▸ Task details
Please return all lines of the data below containing the string "default".
=== Section Start ===
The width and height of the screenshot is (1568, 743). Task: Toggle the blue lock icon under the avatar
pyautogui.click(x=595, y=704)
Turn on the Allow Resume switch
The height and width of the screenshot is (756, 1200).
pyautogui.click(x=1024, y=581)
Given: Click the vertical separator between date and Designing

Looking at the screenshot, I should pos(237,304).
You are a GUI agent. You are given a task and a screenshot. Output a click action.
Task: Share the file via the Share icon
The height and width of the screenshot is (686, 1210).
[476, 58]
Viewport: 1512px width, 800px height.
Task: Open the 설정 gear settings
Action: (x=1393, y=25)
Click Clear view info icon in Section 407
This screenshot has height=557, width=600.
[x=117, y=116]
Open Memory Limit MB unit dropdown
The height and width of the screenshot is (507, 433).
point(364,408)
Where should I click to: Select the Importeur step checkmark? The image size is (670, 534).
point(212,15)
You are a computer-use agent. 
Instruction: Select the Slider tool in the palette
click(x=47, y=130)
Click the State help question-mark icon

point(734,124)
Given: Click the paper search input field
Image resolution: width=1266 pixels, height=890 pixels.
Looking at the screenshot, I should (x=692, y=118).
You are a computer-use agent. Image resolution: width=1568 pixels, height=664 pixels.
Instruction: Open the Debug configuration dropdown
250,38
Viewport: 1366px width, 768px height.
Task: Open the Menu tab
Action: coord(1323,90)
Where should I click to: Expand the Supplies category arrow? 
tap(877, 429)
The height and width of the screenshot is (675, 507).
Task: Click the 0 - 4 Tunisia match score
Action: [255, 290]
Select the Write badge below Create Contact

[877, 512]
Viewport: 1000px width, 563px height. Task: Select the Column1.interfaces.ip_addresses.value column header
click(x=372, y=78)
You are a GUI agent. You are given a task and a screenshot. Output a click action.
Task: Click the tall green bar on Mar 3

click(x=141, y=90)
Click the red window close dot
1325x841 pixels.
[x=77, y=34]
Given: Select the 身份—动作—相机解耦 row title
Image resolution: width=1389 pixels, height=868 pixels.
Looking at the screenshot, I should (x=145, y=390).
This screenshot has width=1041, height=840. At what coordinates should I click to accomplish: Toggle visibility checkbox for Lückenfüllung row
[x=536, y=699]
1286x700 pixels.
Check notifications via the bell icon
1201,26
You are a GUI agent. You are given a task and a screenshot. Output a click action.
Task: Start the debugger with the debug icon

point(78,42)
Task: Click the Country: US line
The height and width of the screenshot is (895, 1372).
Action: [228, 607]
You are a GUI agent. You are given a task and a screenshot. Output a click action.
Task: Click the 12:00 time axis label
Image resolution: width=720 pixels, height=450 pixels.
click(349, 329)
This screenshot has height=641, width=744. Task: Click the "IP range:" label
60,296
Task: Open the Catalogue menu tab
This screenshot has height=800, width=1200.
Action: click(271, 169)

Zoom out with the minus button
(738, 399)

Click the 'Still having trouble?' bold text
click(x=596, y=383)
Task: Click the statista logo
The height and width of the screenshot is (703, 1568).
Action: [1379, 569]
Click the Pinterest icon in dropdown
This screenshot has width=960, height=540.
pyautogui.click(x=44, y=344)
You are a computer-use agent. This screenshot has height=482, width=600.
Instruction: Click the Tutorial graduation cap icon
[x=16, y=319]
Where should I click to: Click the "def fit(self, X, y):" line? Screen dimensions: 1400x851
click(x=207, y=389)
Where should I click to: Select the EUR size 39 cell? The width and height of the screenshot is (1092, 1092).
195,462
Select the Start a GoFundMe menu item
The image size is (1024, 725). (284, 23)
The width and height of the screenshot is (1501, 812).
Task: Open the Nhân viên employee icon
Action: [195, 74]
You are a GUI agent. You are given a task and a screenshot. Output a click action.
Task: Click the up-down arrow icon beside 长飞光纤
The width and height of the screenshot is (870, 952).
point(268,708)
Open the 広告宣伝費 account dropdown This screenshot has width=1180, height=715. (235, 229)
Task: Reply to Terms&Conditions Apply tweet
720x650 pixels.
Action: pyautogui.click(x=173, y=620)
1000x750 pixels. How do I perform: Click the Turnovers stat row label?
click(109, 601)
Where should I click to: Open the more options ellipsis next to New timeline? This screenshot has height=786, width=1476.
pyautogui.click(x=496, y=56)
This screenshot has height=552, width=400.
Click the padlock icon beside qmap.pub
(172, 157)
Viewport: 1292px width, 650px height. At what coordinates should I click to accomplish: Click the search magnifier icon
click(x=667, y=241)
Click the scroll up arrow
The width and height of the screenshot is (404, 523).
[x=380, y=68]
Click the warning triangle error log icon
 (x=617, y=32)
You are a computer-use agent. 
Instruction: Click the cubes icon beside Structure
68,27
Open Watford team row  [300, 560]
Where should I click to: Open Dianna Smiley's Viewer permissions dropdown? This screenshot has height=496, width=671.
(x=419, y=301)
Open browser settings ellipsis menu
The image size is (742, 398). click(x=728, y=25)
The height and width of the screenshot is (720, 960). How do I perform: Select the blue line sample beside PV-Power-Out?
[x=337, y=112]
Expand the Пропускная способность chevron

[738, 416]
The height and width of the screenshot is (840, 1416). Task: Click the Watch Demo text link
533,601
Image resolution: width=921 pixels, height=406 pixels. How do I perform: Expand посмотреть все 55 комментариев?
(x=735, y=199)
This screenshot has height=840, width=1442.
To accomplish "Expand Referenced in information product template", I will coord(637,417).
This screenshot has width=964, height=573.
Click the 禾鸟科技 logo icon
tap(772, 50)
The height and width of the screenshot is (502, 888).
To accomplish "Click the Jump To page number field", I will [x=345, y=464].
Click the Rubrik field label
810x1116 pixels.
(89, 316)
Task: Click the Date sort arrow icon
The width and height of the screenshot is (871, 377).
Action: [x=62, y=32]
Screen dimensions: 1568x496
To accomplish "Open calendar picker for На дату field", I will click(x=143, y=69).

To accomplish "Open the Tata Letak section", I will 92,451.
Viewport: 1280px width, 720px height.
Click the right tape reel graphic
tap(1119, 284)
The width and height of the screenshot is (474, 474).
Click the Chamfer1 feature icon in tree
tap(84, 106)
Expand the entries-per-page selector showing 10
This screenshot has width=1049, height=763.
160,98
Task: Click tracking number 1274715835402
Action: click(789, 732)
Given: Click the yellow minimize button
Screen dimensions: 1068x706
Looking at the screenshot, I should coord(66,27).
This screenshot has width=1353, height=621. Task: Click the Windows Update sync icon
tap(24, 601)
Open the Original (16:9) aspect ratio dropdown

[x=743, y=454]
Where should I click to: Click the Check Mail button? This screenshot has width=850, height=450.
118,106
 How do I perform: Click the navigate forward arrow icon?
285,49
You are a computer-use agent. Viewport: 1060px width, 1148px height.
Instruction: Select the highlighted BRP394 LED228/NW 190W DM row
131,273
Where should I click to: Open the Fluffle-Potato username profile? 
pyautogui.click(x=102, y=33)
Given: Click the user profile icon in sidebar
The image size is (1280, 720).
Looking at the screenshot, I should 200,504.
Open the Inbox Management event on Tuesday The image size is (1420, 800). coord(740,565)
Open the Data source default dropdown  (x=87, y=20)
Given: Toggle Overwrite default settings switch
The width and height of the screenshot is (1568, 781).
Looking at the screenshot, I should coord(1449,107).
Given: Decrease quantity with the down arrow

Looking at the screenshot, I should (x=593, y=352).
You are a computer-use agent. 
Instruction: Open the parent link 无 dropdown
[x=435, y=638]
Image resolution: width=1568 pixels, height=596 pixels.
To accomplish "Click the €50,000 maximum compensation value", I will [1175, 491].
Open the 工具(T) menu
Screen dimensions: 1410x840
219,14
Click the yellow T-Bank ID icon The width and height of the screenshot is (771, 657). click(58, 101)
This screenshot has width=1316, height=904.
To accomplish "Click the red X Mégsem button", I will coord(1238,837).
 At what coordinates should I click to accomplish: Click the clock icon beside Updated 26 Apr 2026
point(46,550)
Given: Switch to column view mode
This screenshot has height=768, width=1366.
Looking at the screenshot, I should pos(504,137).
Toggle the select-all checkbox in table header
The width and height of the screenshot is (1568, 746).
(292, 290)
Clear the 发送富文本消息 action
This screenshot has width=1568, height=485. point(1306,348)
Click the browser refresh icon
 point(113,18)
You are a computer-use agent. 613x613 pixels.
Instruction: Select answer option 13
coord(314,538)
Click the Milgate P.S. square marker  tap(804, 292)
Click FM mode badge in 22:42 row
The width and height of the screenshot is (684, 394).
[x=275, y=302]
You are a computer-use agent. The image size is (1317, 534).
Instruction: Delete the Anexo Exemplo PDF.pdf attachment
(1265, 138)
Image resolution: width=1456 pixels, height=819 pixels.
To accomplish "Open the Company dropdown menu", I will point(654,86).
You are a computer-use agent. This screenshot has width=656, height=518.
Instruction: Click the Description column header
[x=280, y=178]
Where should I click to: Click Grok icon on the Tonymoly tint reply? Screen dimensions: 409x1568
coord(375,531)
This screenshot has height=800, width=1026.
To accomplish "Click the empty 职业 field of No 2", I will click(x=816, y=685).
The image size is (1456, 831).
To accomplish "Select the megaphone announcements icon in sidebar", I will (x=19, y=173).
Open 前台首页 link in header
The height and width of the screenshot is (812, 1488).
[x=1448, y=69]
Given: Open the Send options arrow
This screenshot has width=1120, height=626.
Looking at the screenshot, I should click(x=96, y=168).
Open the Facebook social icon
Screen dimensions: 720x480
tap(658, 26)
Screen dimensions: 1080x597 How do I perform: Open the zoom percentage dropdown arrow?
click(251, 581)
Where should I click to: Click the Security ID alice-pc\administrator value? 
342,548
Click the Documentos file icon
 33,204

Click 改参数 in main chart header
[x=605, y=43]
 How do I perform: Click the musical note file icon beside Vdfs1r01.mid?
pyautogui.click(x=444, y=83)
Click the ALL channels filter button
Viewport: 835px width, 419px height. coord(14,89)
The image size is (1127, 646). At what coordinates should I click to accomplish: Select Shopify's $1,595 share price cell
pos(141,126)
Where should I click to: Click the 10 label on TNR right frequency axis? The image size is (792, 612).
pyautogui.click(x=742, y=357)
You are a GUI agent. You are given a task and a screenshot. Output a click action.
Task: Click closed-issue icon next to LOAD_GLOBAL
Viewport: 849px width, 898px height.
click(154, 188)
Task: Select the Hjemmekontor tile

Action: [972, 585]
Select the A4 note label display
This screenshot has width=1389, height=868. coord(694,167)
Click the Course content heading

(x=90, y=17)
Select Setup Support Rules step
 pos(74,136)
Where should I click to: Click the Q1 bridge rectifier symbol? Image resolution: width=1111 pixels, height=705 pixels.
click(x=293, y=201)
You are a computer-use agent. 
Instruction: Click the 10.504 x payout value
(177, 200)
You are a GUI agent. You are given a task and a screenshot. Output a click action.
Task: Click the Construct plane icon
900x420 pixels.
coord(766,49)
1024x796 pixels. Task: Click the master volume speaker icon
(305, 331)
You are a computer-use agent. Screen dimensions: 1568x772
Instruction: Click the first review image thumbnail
=== Section End ===
▸ Task answer
Open the Data source default dropdown  (x=87, y=20)
Given: Toggle Overwrite default settings switch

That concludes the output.